The 4 Types of Communication. I used to work with someone who I refer to as a “chit-chatter.” He’d walk the halls every day knocking on doors and say, “do you have a minute?’ An hour and a half later he’d still be sitting there rambling. I learned very quickly that my body language could help deter this activity without me having to be rude or disengaging. When Mr. Chatter would show up at my door and say, “do you have a minute?” He’d start to walk in the door before I would answer and I would throw my hand up in the “stop” mode. I would say, “actually, I’m in the middle of something right now, can I get you on my calendar for later today?” His answer was always, “Oh. No, I just came by to say hello.” That one gesture changed the whole dynamic of the conversation. There are 4 types of communication that are present in our lives: verbal, non-verbal, written and visual.
Verbal Communication: Verbal communication includes sounds, words, language and speaking. Language is said to have originated from sounds and gestures. There are many languages spoken in the world. The bases of language formation are: gender, class, profession, geographical area, age group and other social elements. Speaking is an effective way of communicating and is again classified into two types viz. interpersonal communication and public speaking. Good verbal communication is an inseparable part of business communication. In a business, you come across people from various ages, cultures and races. Fluent verbal communication is essential to deal with people in business meetings. Also, in business communication self-confidence plays a vital role which when clubbed with fluent communication skills can lead to success. Public speaking is another verbal communication in which you have to address a group of people. Preparing for an effective speech before you start is important. In public speaking, the speech must be prepared according to the type of audience you are going to face. The content of your your speech should be authentic and you must have enough information on the topic you have chosen for public speaking. All the main points in your speech must be highlighted and these points should be delivered in the correct order. There are many public speaking techniques and these techniques must be practiced for an effective speech.
Non-Verbal Communication: Non-verbal communication involves physical ways of communication, like, tone of the voice, touch, smell and body motion. Creative and aesthetic non-verbal communication includes singing, music, dancing and sculpturing. Symbols and sign language are also included in non-verbal communication. Body language is a non-verbal way of communication. Body posture and physical contact convey a lot of information. Body posture matters a lot when you are communicating verbally to someone. Folded arms and crossed legs are some of the signals conveyed by a body posture. Physical contact, like, shaking hands, pushing, patting and touching expresses the feeling of intimacy. Facial expressions, gestures and eye contact are all different ways of communication. Reading facial expressions can help you know a person better.
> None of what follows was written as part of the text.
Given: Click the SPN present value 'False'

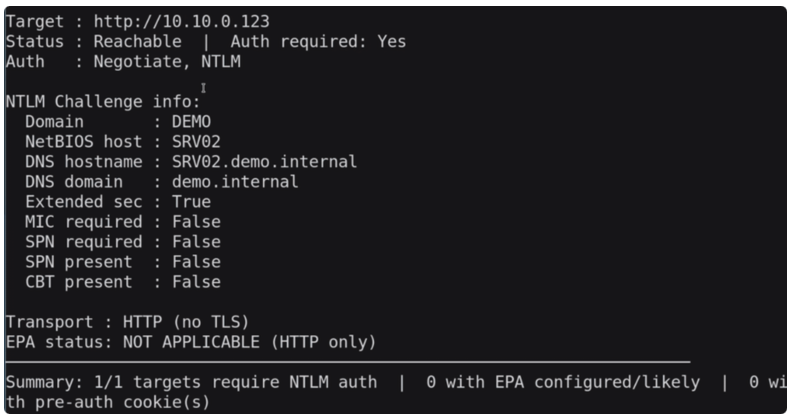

Written Communication: Written communication is writing the words which you want to communicate. Good written communication is essential for business purposes. Written communication is practiced in many different languages. E-mails, reports, articles and memos are some of the ways of using written communication in business. The written communication can be edited and amended many times before it is communicated to the second party to whom the communication is intended. This is one of the main advantages of using writing as the major means of communication in business activity. Written communication is used not only in business but also for informal communication purposes. Mobile SMS is an example of informal written communication.
Visual communication: The last type of communication out of the four types of communication, is the visual communication. Visual communication is visual display of information, like, topography, photography, signs, symbols and designs. Television and video clips are the electronic form of visual communication.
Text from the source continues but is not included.